The impulse responses are stored as 16-bit signed integers, with the most significant byte stored in the low address (i.e. Motorola 68000 format). The dynamic range of the 16-bit integers (96 dB) exceeds the signal to noise ratio of the measurements, which we conservatively measured to be 65 dB. Using the 0 degree elevation, 0 degree azimuth, left ear, 16383 point measurement, we compared the energy in 100 samples centered on the head response to the first 100 samples of the response (these should ideally be zero) which yielded the 65 dB SNR.
The HRTF data is stored in directories by elevation. Each directory name has the format ``elevEE'', where EE is the elevation angle. Within each directory each filename has the format ``XEEeAAAa.dat'' where X is either ``L'' or ``R'' for left and right ear response, respectively, EE is the elevation angle of the source in degrees, from -40 to 90, and AAA is the azimuth of the source in degrees, from 0 to 355. Elevation and azimuth angles indicate the location of the source relative to the KEMAR, such that elevation 0 azimuth 0 is directly in front of the KEMAR, elevation 90 is directly above the KEMAR, elevation 0 azimuth 90 is directly to the right of the KEMAR, etc. For example, the file ``R-20e270a.dat'' is the right ear response, with the source 20 degrees below the horizontal plane and 90 degrees to the left of the head. Note that three digits are always given for azimuth so that the files appear in sorted order in each directory.
To select a pair of HRTF responses, we recommend using symmetrical responses obtained from one of the KEMAR ears. For instance, for the HRTF responses for a source 45 degrees to the right of the head at 0 degrees elevation, use ``L0e045a.dat'' for the left ear and ``L0e315a.dat'' for the right ear, or use ``R0e315a.dat'' for the left ear and ``R0e045a.dat'' for the right ear. Note that this approach eliminates binaural localization cues in the median plane.
The maximum sample value in the left ear HRTF data is -26793 in file ``L40e289a.dat''. In the right ear HRTF data the maximum value is 29877 in the file ``R40e039a.dat''.

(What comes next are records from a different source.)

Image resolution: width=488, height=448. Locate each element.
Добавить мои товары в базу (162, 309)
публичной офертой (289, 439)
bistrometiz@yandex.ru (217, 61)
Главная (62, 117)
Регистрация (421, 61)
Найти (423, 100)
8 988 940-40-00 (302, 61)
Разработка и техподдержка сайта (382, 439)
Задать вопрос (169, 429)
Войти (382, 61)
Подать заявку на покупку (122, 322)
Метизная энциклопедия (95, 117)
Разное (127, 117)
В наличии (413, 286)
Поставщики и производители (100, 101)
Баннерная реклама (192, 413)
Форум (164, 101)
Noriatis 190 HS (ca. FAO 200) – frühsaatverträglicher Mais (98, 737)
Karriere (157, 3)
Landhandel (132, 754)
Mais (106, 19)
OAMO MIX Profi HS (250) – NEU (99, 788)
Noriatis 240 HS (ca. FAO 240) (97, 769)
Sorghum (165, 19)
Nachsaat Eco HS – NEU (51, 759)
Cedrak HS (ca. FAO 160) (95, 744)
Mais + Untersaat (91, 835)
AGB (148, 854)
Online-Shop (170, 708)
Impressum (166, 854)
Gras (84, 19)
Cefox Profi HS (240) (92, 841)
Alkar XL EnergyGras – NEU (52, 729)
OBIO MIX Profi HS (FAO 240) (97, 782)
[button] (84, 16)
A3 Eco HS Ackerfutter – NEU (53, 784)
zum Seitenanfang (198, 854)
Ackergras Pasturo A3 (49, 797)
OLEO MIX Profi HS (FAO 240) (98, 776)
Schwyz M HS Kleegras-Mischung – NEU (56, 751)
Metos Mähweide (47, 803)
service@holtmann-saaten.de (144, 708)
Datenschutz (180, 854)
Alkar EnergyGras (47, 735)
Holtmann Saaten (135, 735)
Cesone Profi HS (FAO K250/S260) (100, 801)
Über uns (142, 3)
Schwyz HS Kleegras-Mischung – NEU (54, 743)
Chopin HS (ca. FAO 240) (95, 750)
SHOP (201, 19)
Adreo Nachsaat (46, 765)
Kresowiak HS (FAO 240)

The speaker impulse response and headphone impulse responses are stored in the directory ``headphones+spkr''. An inverse filter for the Optimus Pro 7 speaker is included. The inverse filter was designed by zero-padding the measured impulse response and taking the DFT of the zero-padded sequence. The resulting complex spectrum was inverted by negating the phase and inverting the magnitude. This was done over the range from DC to 18 kHz; beyond 18 kHz the inverse spectrum was made flat by repeating the 18 kHz magnitude value. The inverse filter was obtained by computing the inverse DFT of this spectrum. A minimum phase version of this inverse filter was also computed using the real cepstrum (see ). The files in the ``headphones+spkr'' directory are listed in Table 3.
Table 3: Contents of ``headphones+spkr'' directory
The 512 point impulse responses and speaker and headphone data may be found in the tar archive ``full.tar.Z''.